Elizabeth Holmes has now been accused of destroying evidence

Back in 2015, founder and CEO of Theranos Corp, Elizabeth Holmes topped Forbes’s list of the youngest self-made female billionaires in the US.

In 2021, the young magnate rang in the new year with a federal investigation after she allegedly destroyed evidence relevant to her alleged tour of investor fraud.

Not long after the launch of her highly-valued health company, Holmes came under suspicion of exaggerating the effectiveness of the blood-testing devices it developed and marketed.

Theranos claimed to have manufactured a novel method of testing blood that could produce conclusive analysis from small volumes. Internal documents suggest that the technology required to support this outcome was basically absent from trials.

Two years of negative press and regulatory investigations culminated in a federal grand jury indicting Holmes on nine counts of wire fraud and two counts of conspiracy to commit wire fraud. A trial date has reportedly been set for July 13, 2021. But the alleged impropriety didn’t stop there.
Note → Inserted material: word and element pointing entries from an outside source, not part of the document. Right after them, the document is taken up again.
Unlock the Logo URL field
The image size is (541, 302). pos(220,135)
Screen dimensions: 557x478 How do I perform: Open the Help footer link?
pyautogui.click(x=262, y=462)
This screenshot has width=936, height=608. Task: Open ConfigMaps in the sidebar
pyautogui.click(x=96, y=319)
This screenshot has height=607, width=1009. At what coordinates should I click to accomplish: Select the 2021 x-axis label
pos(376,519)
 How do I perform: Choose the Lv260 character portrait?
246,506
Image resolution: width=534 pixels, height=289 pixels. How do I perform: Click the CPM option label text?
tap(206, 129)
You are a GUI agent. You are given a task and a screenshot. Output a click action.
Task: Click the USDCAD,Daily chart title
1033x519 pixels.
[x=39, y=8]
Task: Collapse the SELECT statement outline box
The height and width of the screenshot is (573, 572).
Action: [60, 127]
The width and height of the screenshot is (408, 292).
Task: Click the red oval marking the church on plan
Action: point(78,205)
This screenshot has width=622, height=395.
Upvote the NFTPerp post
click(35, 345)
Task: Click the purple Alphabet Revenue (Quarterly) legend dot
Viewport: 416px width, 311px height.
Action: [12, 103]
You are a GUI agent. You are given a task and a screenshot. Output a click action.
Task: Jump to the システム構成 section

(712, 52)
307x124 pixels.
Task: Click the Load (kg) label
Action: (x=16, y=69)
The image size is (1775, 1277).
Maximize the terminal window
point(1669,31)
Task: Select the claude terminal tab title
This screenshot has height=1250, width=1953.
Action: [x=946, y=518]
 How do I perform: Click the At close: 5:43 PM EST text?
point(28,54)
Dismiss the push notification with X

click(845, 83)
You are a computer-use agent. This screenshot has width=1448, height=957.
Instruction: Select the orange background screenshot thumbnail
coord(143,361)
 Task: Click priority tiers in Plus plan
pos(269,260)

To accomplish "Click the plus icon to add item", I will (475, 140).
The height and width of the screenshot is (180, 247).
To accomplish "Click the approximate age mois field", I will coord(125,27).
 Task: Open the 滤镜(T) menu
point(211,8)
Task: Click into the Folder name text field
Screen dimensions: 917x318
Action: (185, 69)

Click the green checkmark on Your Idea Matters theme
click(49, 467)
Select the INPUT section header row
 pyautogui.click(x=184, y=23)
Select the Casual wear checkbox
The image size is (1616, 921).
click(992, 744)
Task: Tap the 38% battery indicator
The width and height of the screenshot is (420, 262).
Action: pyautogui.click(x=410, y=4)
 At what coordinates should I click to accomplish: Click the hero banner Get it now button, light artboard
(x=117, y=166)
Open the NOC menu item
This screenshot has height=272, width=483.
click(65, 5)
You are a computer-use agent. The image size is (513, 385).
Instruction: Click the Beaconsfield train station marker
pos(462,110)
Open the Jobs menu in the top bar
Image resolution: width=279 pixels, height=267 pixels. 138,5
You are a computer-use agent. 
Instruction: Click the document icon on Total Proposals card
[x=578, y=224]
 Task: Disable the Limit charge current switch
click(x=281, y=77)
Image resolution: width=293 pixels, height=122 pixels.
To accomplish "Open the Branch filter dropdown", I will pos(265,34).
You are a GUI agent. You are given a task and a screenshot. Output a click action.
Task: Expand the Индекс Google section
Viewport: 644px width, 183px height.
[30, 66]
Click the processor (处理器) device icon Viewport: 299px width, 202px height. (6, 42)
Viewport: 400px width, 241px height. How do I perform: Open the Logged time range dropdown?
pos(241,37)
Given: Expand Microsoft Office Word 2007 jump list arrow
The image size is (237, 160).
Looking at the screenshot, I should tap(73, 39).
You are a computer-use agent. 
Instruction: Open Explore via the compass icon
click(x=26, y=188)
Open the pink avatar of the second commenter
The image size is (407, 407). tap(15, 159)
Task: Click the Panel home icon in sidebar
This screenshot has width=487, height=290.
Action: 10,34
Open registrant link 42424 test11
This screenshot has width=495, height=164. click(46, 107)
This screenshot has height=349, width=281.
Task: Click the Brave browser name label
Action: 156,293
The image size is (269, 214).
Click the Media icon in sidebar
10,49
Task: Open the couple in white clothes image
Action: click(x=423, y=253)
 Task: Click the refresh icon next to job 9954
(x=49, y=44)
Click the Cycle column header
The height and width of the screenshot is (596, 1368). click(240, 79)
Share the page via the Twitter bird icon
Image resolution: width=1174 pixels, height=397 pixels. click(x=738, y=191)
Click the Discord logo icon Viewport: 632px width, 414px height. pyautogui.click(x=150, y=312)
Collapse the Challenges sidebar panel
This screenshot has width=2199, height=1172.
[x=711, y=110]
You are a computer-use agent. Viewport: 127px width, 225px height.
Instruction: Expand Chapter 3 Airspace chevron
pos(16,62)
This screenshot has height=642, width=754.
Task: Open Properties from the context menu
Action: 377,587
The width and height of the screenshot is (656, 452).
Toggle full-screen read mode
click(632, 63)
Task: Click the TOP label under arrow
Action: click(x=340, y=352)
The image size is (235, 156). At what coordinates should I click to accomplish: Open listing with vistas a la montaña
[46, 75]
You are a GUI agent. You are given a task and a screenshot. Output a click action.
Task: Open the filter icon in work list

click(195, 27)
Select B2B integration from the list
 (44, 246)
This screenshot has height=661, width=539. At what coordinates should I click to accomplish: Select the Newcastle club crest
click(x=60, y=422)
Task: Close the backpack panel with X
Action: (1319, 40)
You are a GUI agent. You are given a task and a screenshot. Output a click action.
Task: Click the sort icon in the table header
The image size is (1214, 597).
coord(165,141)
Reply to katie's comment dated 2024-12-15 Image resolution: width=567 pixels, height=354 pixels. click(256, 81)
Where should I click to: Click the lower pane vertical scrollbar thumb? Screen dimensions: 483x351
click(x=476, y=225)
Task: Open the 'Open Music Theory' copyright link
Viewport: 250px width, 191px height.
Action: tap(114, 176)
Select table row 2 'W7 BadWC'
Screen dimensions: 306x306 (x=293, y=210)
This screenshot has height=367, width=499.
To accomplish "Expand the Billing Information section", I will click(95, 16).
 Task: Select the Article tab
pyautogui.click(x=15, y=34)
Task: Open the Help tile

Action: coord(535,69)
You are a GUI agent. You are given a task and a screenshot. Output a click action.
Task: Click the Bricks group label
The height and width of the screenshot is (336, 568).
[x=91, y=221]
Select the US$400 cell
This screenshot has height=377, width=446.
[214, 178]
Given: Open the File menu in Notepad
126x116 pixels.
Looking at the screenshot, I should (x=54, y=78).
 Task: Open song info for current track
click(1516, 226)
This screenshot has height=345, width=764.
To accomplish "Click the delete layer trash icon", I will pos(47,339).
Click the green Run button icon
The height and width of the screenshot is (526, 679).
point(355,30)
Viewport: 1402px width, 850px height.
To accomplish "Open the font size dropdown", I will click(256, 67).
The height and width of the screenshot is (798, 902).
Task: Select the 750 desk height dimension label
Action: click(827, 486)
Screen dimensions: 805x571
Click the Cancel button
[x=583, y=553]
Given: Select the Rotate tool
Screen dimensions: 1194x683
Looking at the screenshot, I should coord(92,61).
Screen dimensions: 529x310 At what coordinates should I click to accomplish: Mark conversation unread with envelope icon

In a recent write up from SFGATE, it was revealed that federal prosecutors are currently reviewing reports indicating Holmes may have destroyed evidence that had been previously subpoenaed.

“The Register reported that on Monday prosecutors submitted a filing alleging Holmes destroyed evidence shortly after it had been subpoenaed. The evidence in question was a database called the Laboratory Information System (LIS), which contained three years worth of accuracy and failure rate. Despite the company’s claims of developing fool-proof technology to standardize blood tests, prosecutors have said the failure rate was actually 51.3 percent, making the tests nearly completely worthless,” SFGATE reports.

Moreover, the entirety of the records featured in the LIS report was never given to government officials reviewing Holmes’ case. Holmes, as well as her one-time partner and former president of Theranos, Ramesh Balwan, could be facing up to 20 years in prison on fraud chargessaying nothing of the legal actions that may follow if the former is found guilty of tampering with evidence.

“On or about August 31, 2018 — three months after a federal grand jury issued a subpoena requesting a working copy of this database – the LIS was destroyed,” prosecutors wrote in the court filing.

“The government has never been provided with the complete records contained in the LIS, nor been given the tools, which were available within the database, to search for such critical evidence as all Theranos blood tests with validation errors. The data disappeared.”

Holmes and Balwan are pleading not guilty to the charges indexed above. While you wait for the trial to begin, be sure to catch up on the Elizabeth Holmes Cinematic Universe.

We’ve got Bad Blood: Secrets and Lies in a Silicon Valley Startup, by Wall Street Journal reporter John Carreyrou, an HBO documentary, The Inventor: Out for Blood in Silicon Valley. Adam McKay is currently developing a project premised on the case and Owen Wilson is in talks to play Holmes in a Wes Anderson directed biopic.

Okay, that last one may be fake (but Jennifer Lawrence is slated to play her.)